Exercise:
Only lines containing the word "dropdown" belong in the answer; copy each one from the records.

Supplied material:
▶
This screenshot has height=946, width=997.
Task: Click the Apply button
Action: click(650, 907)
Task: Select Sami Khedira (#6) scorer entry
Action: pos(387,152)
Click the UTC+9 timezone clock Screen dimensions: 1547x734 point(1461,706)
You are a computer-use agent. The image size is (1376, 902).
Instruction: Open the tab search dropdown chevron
◀
▶
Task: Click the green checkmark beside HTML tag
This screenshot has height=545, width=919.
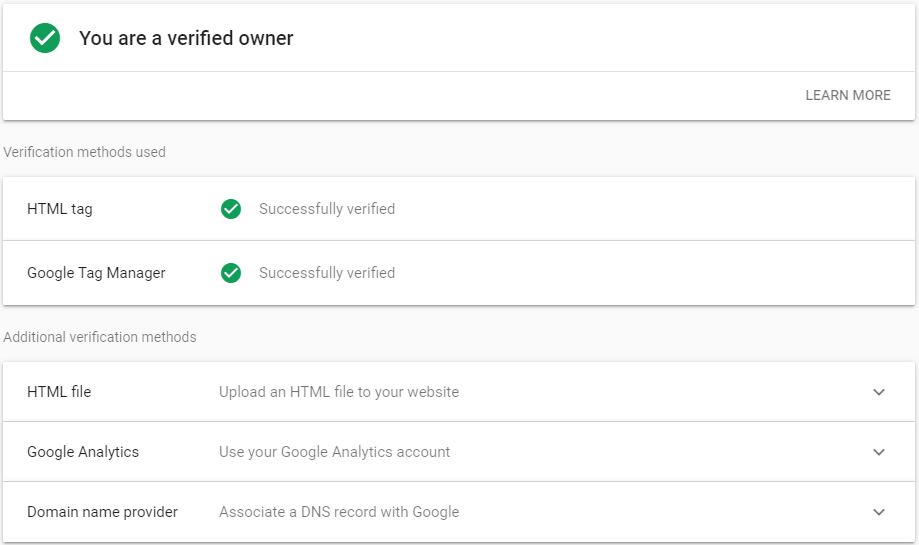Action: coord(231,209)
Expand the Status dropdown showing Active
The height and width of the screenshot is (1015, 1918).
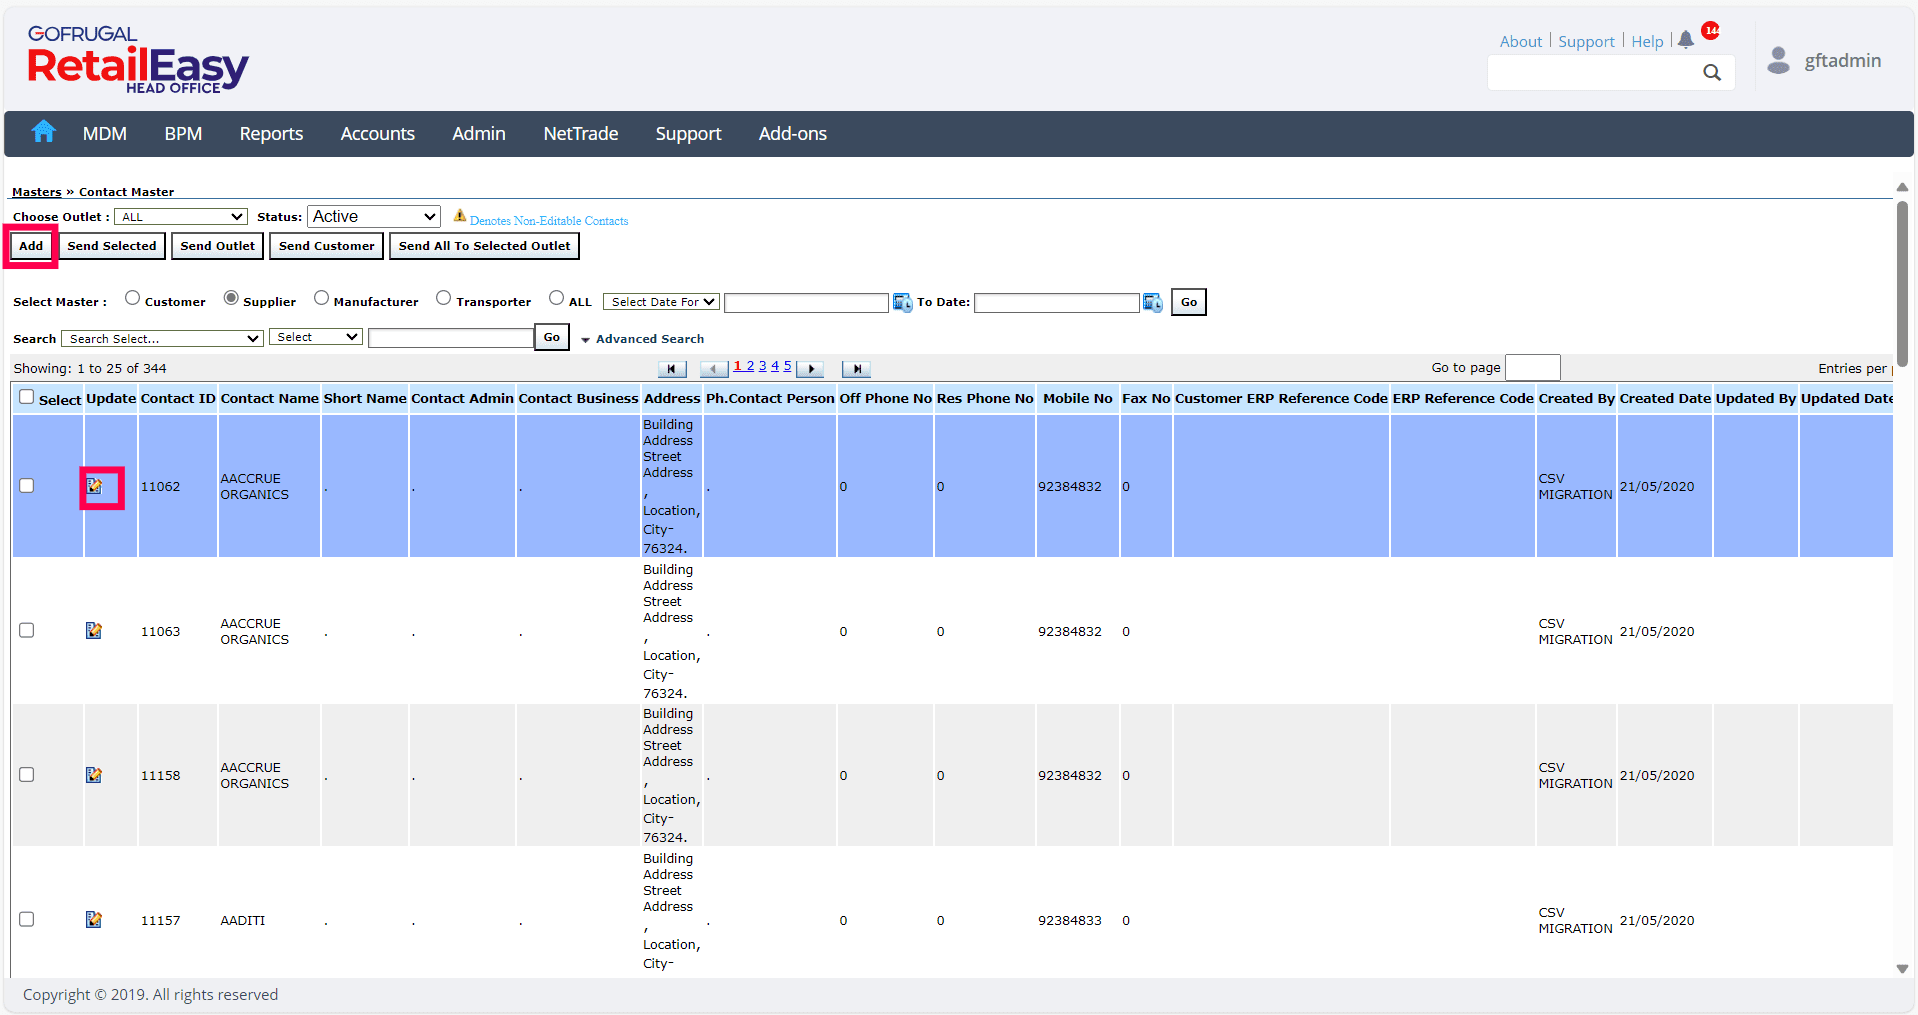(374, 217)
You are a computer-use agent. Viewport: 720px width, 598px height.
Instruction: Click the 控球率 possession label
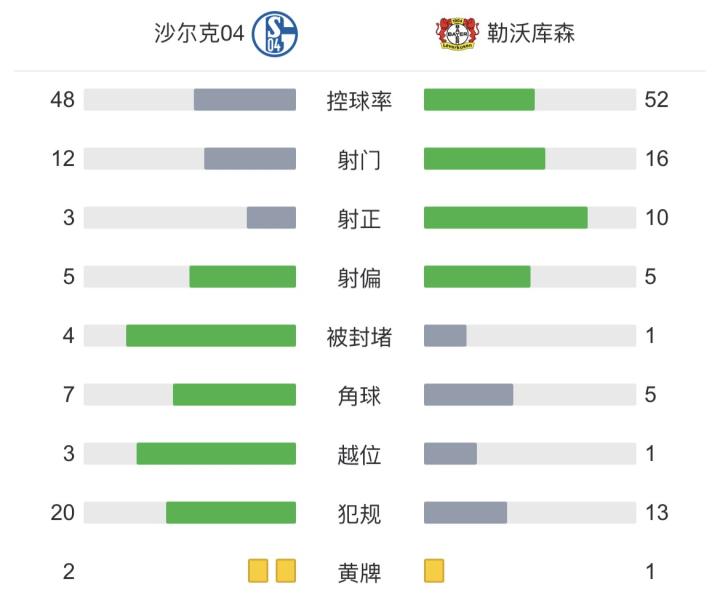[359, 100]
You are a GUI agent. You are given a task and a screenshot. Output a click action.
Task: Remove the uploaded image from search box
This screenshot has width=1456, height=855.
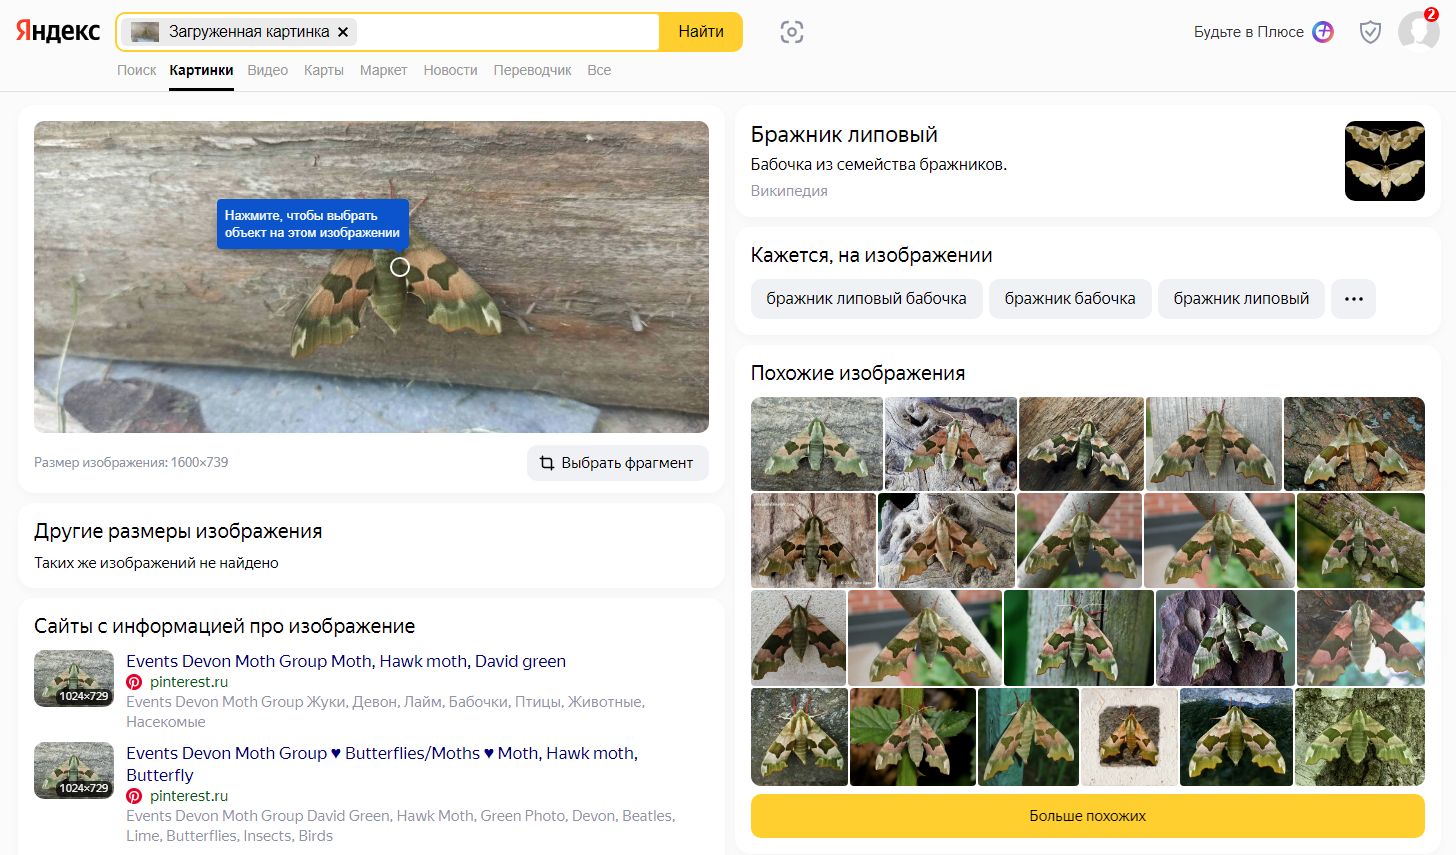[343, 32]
◀
Output:
Instruction: Open the tab search dropdown chevron
Expand the Status dropdown showing Active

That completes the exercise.